* GOAL *
Copy out every line of the listing below word for word, leaving out the pictures.

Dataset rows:
....
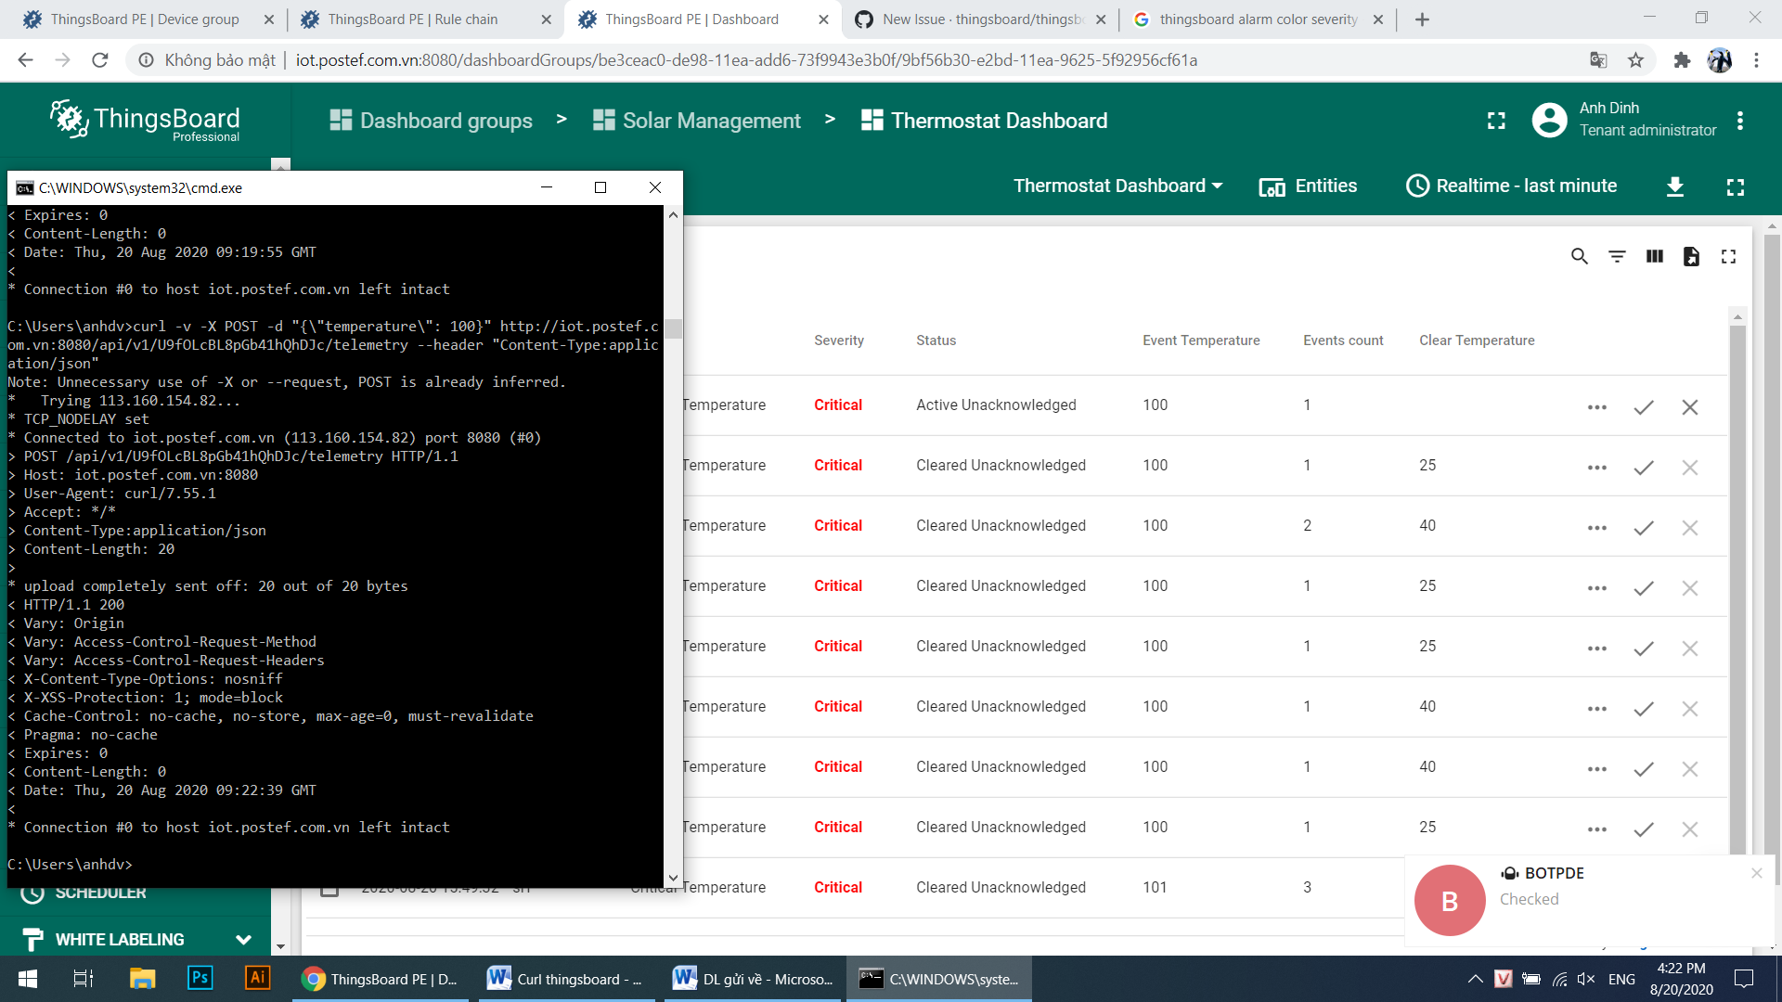Open Thermostat Dashboard state dropdown
1782x1002 pixels.
point(1117,186)
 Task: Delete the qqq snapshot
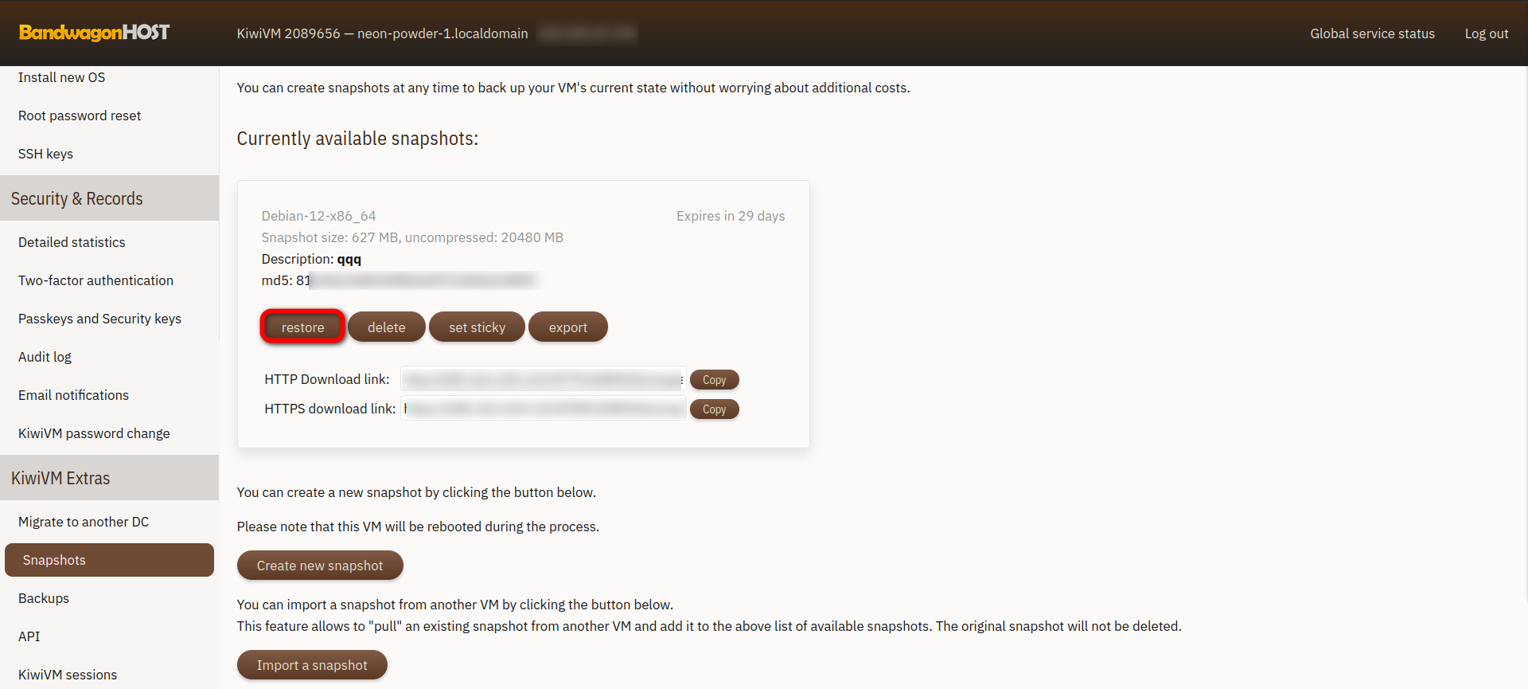click(386, 327)
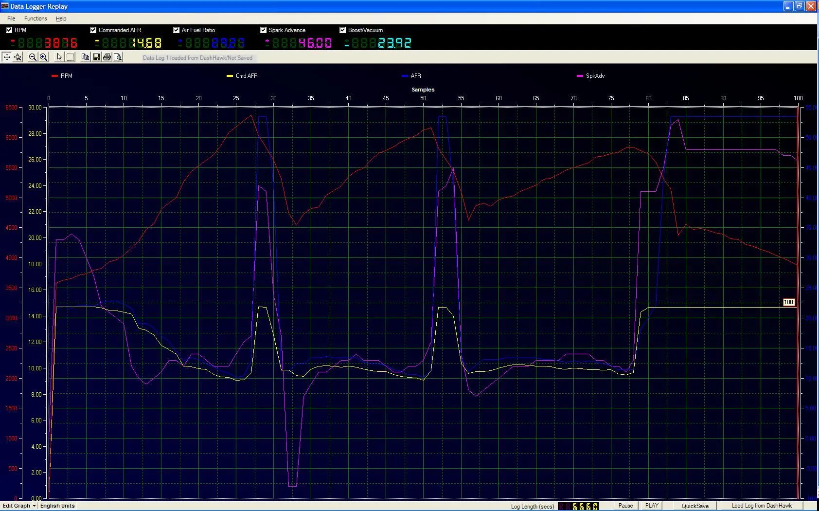Toggle the Commanded AFR checkbox

(93, 30)
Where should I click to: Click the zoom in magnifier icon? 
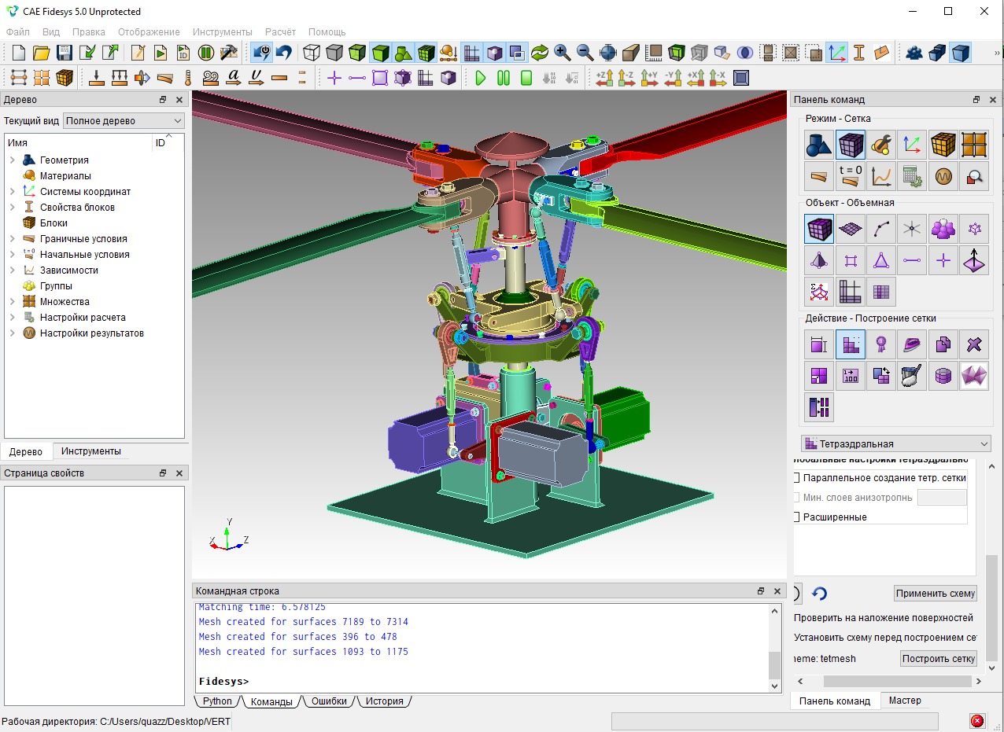click(x=562, y=53)
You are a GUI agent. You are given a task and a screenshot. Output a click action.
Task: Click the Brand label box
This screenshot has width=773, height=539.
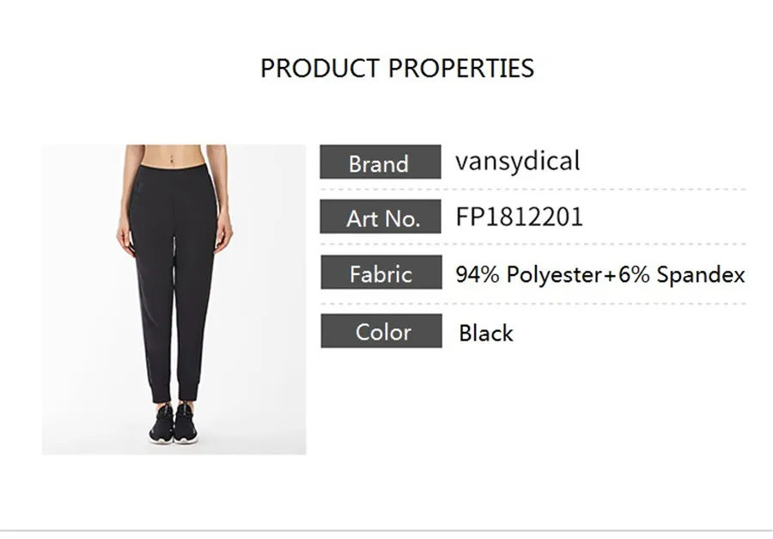click(x=380, y=162)
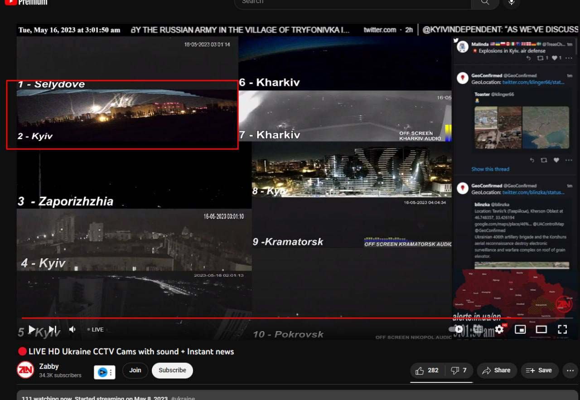Subscribe to the Zabby channel
The height and width of the screenshot is (400, 580).
click(x=172, y=370)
....
* ANSWER IN FULL *
Open Thermostat Dashboard state dropdown
1782x1002 pixels.
point(1117,186)
 Task: Delete the qqq snapshot
click(386, 327)
Toggle the Commanded AFR checkbox

(93, 30)
Where should I click to: Click the zoom in magnifier icon? 
click(x=562, y=53)
You are a GUI agent. You are given a task and a screenshot. Output a click action.
Task: Click the Brand label box
This screenshot has width=773, height=539.
click(x=380, y=162)
Subscribe to the Zabby channel
The height and width of the screenshot is (400, 580).
click(x=172, y=370)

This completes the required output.